• [TASK REQUIREMENTS] Under this line is some data; print exactly the lines from the one containing "Viewport: 483px width, 346px height." through its last line, without pictures.

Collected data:
|---|

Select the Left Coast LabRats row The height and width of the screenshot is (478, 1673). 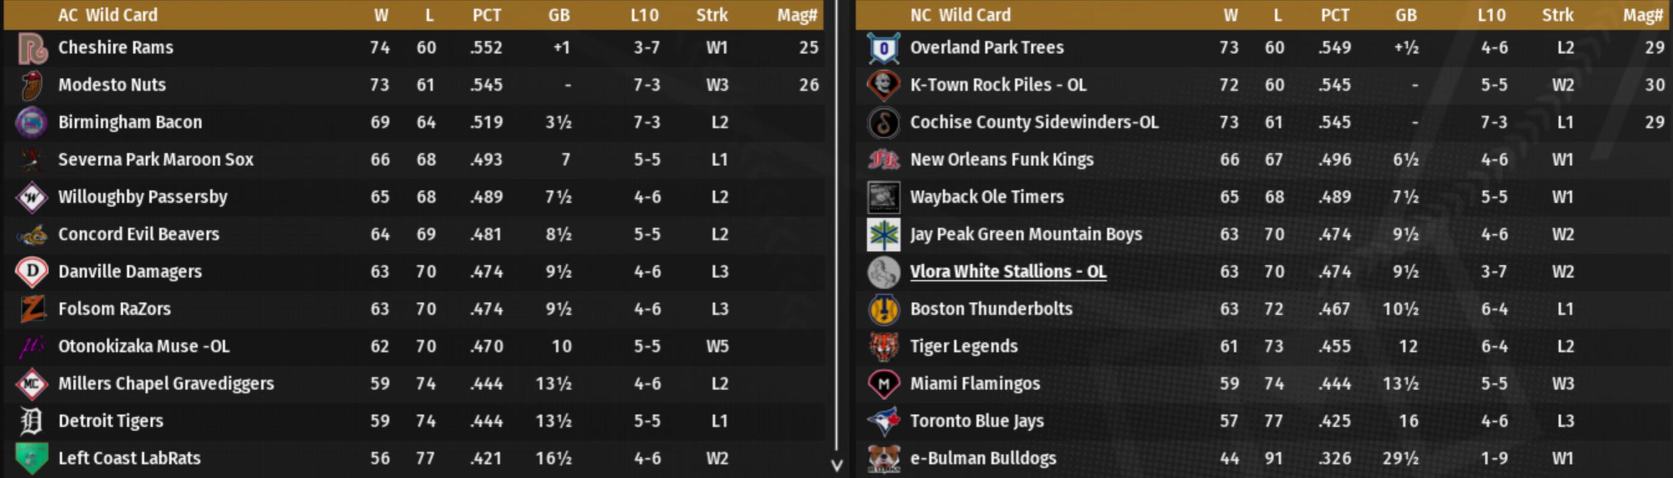pos(129,459)
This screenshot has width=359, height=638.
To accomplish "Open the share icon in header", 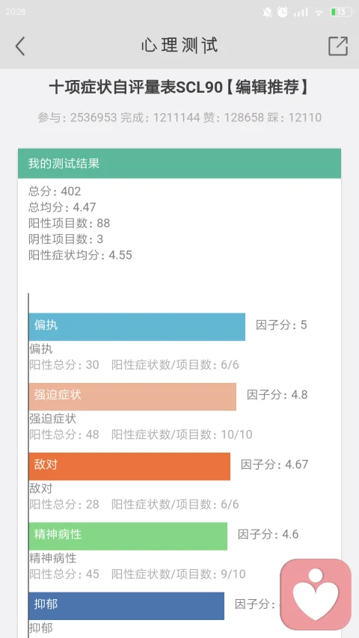I will coord(338,46).
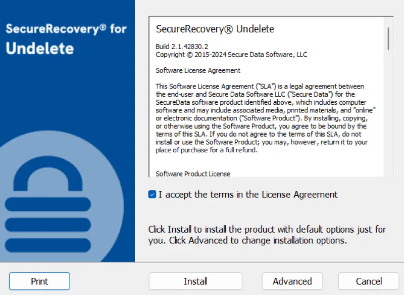Cancel the SecureRecovery Undelete setup
The image size is (404, 295).
pyautogui.click(x=368, y=281)
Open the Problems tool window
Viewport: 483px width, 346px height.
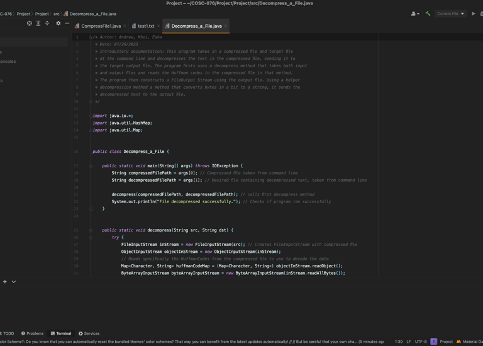tap(33, 333)
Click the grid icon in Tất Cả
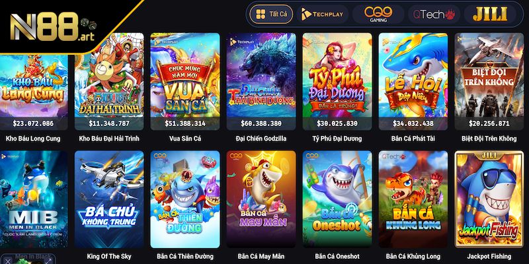 click(x=261, y=14)
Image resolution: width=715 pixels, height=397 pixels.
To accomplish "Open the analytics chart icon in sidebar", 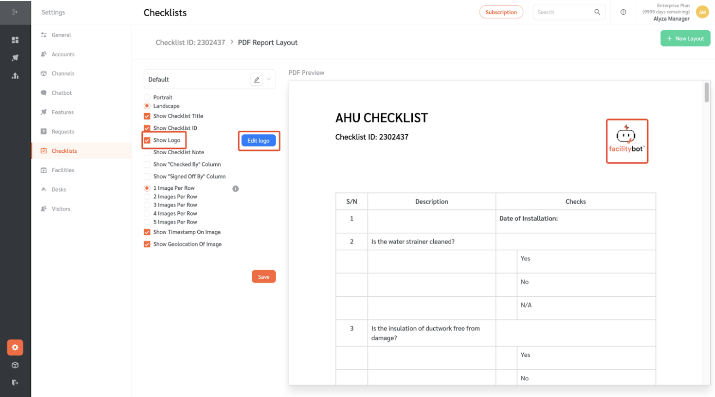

|---|

• [YOUR RESPONSE]
Viewport: 483px width, 346px height.
tap(33, 333)
Click the grid icon in Tất Cả
 click(x=261, y=14)
Image resolution: width=715 pixels, height=397 pixels.
To accomplish "Open the analytics chart icon in sidebar", 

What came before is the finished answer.